Menurut pantauan WALHI Sumatera Utara, dalam 15 tahun terakhir, deforestasi di sekitar tambang telah mencapai lebih dari 114 hektar, menghilangkan hutan yang merupakan habitat penting bagi Orangutan Tapanuli.
Selain di Jakarta, aksi juga dilakukan serentak di Medan, Sumatera Utara di depan kantor United Tractors, dengan tuntutan yang sama.
Sementara itu, Friends of the Earth (FoE) dan Ekō yang tergabung dalam koalisi internasional, menyampaikan petisi secara langsung kepada Jardine Cycle & Carriage Limited di London, Inggris. Jardine Cycle & Carriage Limited adalah perusahaan induk yang memiliki PT Agincourt Resources, perusahaan yangmengoperasikan tambang emas Martabe di Sumatera Utara.
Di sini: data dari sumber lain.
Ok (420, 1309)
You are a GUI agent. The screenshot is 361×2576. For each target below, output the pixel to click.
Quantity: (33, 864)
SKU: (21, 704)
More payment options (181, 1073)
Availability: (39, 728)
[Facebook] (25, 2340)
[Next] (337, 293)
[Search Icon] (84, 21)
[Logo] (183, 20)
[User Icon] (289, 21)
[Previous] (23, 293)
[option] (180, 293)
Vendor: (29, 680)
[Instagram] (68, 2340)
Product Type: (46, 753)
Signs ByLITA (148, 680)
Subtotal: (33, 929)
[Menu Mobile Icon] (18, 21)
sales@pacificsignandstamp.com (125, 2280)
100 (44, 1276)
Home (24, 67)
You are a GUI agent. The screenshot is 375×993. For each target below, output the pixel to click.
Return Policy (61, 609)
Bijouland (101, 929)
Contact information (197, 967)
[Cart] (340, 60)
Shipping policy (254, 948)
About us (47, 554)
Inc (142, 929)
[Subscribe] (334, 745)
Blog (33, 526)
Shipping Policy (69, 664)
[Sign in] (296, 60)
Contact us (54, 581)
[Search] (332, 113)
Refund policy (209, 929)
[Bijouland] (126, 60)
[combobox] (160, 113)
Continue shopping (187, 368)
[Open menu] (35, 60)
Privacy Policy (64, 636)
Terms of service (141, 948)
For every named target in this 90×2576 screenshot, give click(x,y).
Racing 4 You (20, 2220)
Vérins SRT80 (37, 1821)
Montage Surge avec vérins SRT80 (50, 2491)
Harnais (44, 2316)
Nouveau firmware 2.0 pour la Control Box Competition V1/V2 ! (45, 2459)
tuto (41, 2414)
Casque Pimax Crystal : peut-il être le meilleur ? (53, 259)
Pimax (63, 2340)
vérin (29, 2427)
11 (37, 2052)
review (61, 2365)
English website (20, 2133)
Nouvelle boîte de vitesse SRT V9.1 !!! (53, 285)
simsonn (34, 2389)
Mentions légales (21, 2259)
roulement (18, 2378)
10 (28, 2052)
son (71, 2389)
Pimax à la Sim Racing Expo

"Hari ini, 190.000 orang dari seluruh dunia mengirimkan pesan yang sangat jelas dan mendesak kepada Jardine Matheson dan Martabe bahwa tidak ada jumlah emas yang sebanding dengan risiko terhadap masa depan orangutan paling langka di dunia. Orangutan Tapanuli bukan sekadar simbol, tetapi bukti nyata bahwa kehancuran keanekaragaman hayati akibat keserakahan korporasi bukanlah ancaman yang jauh di masa depan. Dari Jakarta hingga London dan di berbagai belahan dunia, masyarakat menuntut korporasi seperti Jardine Matheson untuk bertanggung jawab dalam melindungi alam. Jardine Matheson harus mengambil tindakan nyata untuk menyelamatkan orangutan Tapanuli sebelum terlambat," kata Fatah Sadaoui, Direktur Kampanye Ekō.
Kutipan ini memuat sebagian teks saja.